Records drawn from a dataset
= = = = = = =
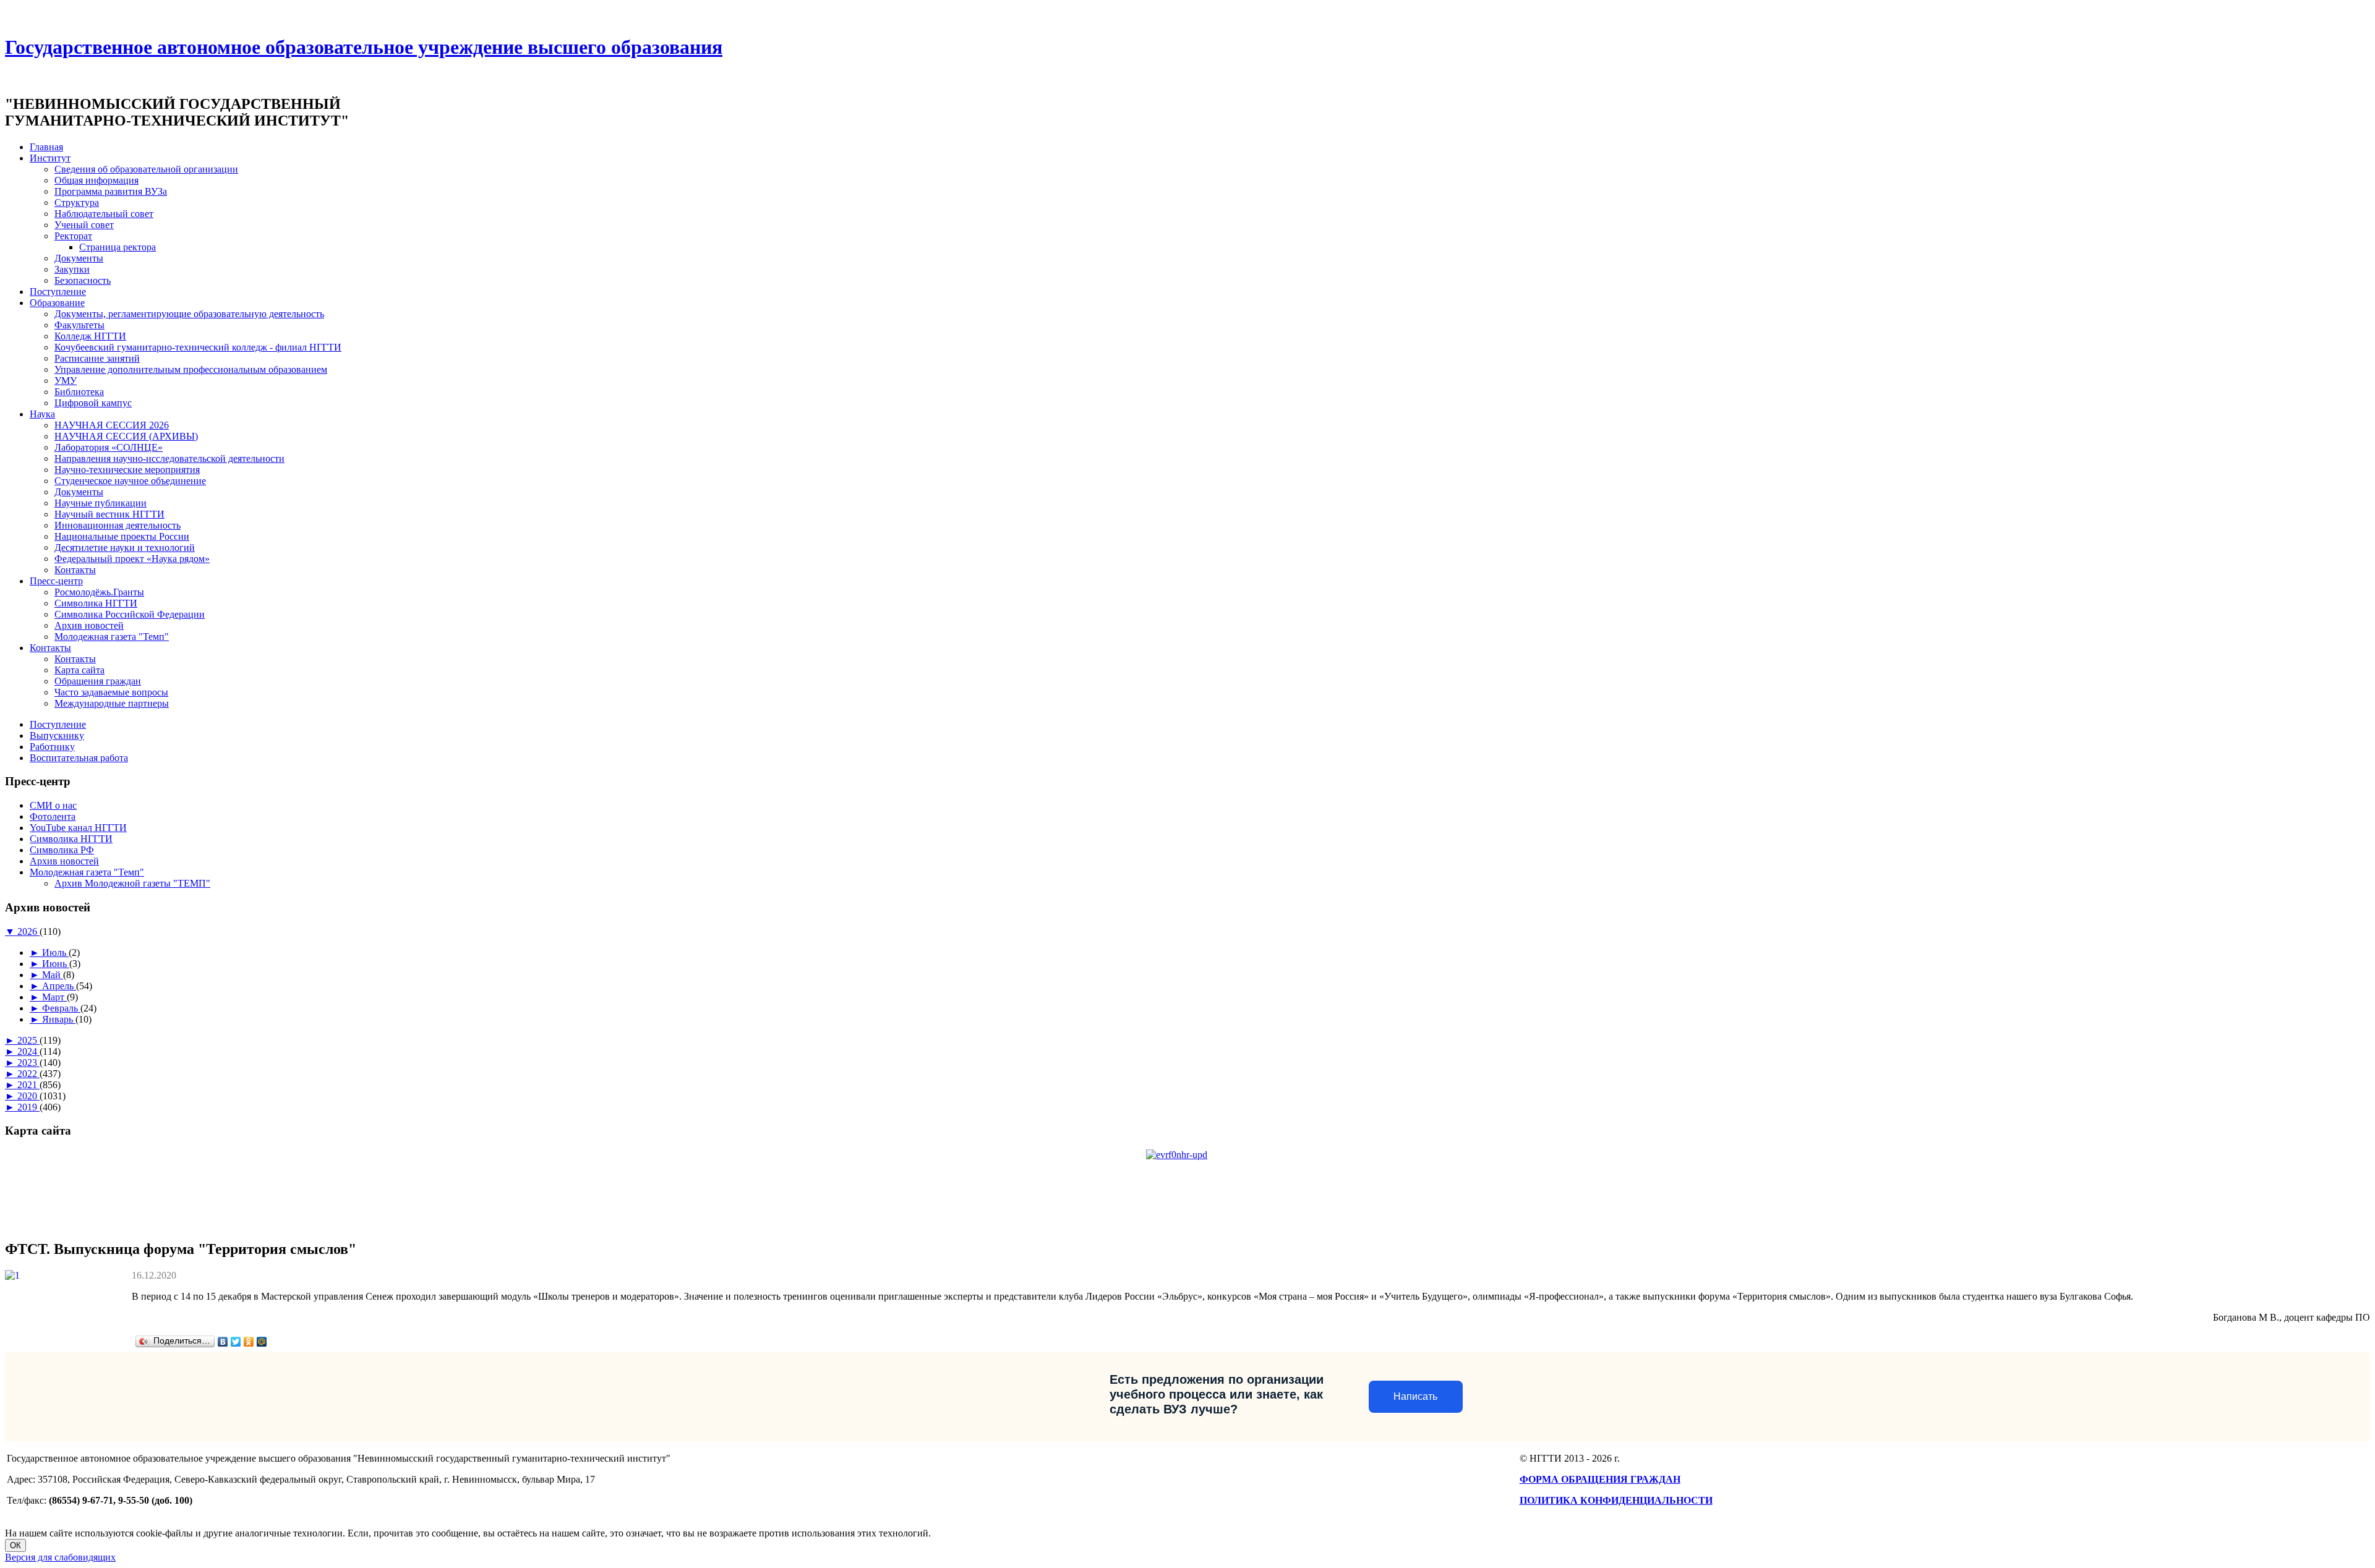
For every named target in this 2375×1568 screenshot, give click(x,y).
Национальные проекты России (121, 536)
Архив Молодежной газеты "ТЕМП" (132, 883)
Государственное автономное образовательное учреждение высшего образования (363, 47)
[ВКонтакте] (222, 1342)
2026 (28, 931)
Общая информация (96, 180)
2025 (28, 1040)
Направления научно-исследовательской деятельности (169, 458)
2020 (28, 1096)
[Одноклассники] (248, 1342)
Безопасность (82, 280)
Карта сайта (79, 670)
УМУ (65, 380)
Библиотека (79, 391)
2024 (28, 1051)
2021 (28, 1085)
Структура (76, 202)
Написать (1415, 1396)
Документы (78, 258)
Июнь (55, 963)
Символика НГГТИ (95, 603)
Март (54, 997)
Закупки (72, 269)
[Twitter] (235, 1342)
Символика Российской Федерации (129, 614)
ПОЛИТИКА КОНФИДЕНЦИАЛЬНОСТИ (1616, 1500)
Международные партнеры (111, 703)
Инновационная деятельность (117, 525)
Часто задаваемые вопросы (111, 692)
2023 (28, 1062)
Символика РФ (62, 850)
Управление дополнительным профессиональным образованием (190, 369)
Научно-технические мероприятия (127, 469)
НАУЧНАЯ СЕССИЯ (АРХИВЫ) (126, 436)
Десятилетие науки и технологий (124, 547)
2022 (28, 1073)
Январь (58, 1019)
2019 (28, 1107)
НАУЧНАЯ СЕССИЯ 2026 (111, 425)
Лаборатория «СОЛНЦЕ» (108, 447)
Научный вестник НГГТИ (109, 514)
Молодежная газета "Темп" (111, 636)
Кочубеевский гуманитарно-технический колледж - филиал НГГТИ (197, 347)
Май (52, 974)
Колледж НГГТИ (90, 336)
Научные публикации (100, 503)
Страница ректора (117, 247)
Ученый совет (84, 224)
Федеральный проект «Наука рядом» (132, 558)
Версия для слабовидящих (60, 1557)
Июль (55, 952)
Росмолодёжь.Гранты (99, 592)
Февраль (61, 1008)
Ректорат (73, 236)
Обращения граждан (97, 681)
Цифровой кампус (93, 403)
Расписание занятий (97, 358)
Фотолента (52, 816)
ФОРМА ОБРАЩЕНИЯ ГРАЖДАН (1600, 1479)
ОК (15, 1545)
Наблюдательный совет (103, 213)
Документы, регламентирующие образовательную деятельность (189, 314)
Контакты (75, 570)
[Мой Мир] (261, 1342)
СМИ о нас (53, 805)
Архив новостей (89, 625)
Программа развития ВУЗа (110, 191)
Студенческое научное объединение (130, 480)
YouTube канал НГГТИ (78, 827)
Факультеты (79, 325)
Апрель (59, 986)
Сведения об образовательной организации (146, 169)
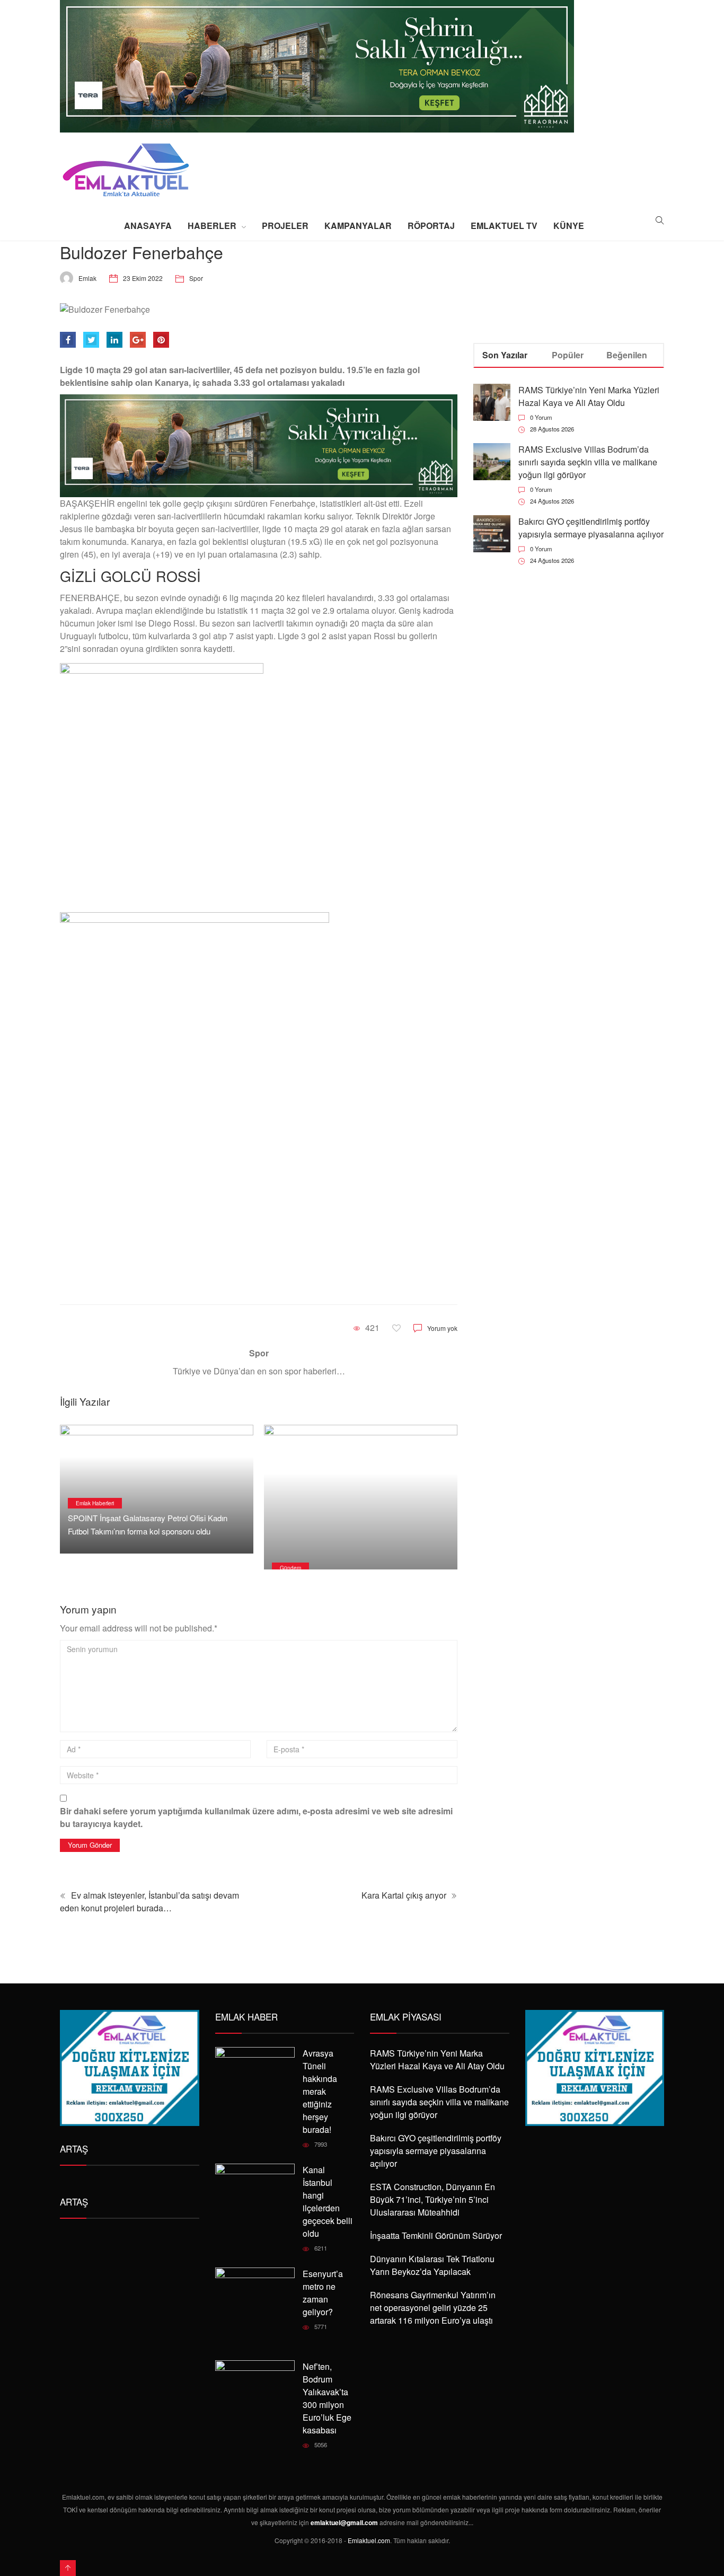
= = = = = = =
* [What the task requires]
Please set down only the lines from the one containing "Структура (76, 202)" through the end of the entries, exactly as they stand, both ends included and with no pictures.

* [Your solution]
Структура (76, 202)
Написать (1415, 1396)
Документы (78, 258)
Июнь (55, 963)
Символика НГГТИ (95, 603)
Март (54, 997)
Закупки (72, 269)
[Twitter] (235, 1342)
Символика Российской Федерации (129, 614)
ПОЛИТИКА КОНФИДЕНЦИАЛЬНОСТИ (1616, 1500)
Международные партнеры (111, 703)
Инновационная деятельность (117, 525)
Часто задаваемые вопросы (111, 692)
2023 (28, 1062)
Символика РФ (62, 850)
Управление дополнительным профессиональным образованием (190, 369)
Научно-технические мероприятия (127, 469)
НАУЧНАЯ СЕССИЯ (АРХИВЫ) (126, 436)
Десятилетие науки и технологий (124, 547)
2022 (28, 1073)
Январь (58, 1019)
2019 (28, 1107)
НАУЧНАЯ СЕССИЯ 2026 (111, 425)
Лаборатория «СОЛНЦЕ» (108, 447)
Научный вестник НГГТИ (109, 514)
Молодежная газета "Темп" (111, 636)
Кочубеевский гуманитарно-технический колледж - филиал НГГТИ (197, 347)
Май (52, 974)
Колледж НГГТИ (90, 336)
Научные публикации (100, 503)
Страница ректора (117, 247)
Ученый совет (84, 224)
Федеральный проект «Наука рядом» (132, 558)
Версия для слабовидящих (60, 1557)
Июль (55, 952)
Росмолодёжь.Гранты (99, 592)
Февраль (61, 1008)
Ректорат (73, 236)
Обращения граждан (97, 681)
Цифровой кампус (93, 403)
Расписание занятий (97, 358)
Фотолента (52, 816)
ФОРМА ОБРАЩЕНИЯ ГРАЖДАН (1600, 1479)
ОК (15, 1545)
Наблюдательный совет (103, 213)
Документы, регламентирующие образовательную деятельность (189, 314)
Контакты (75, 570)
[Мой Мир] (261, 1342)
СМИ о нас (53, 805)
Архив новостей (89, 625)
Программа развития ВУЗа (110, 191)
Студенческое научное объединение (130, 480)
YouTube канал НГГТИ (78, 827)
Факультеты (79, 325)
Апрель (59, 986)
Сведения об образовательной организации (146, 169)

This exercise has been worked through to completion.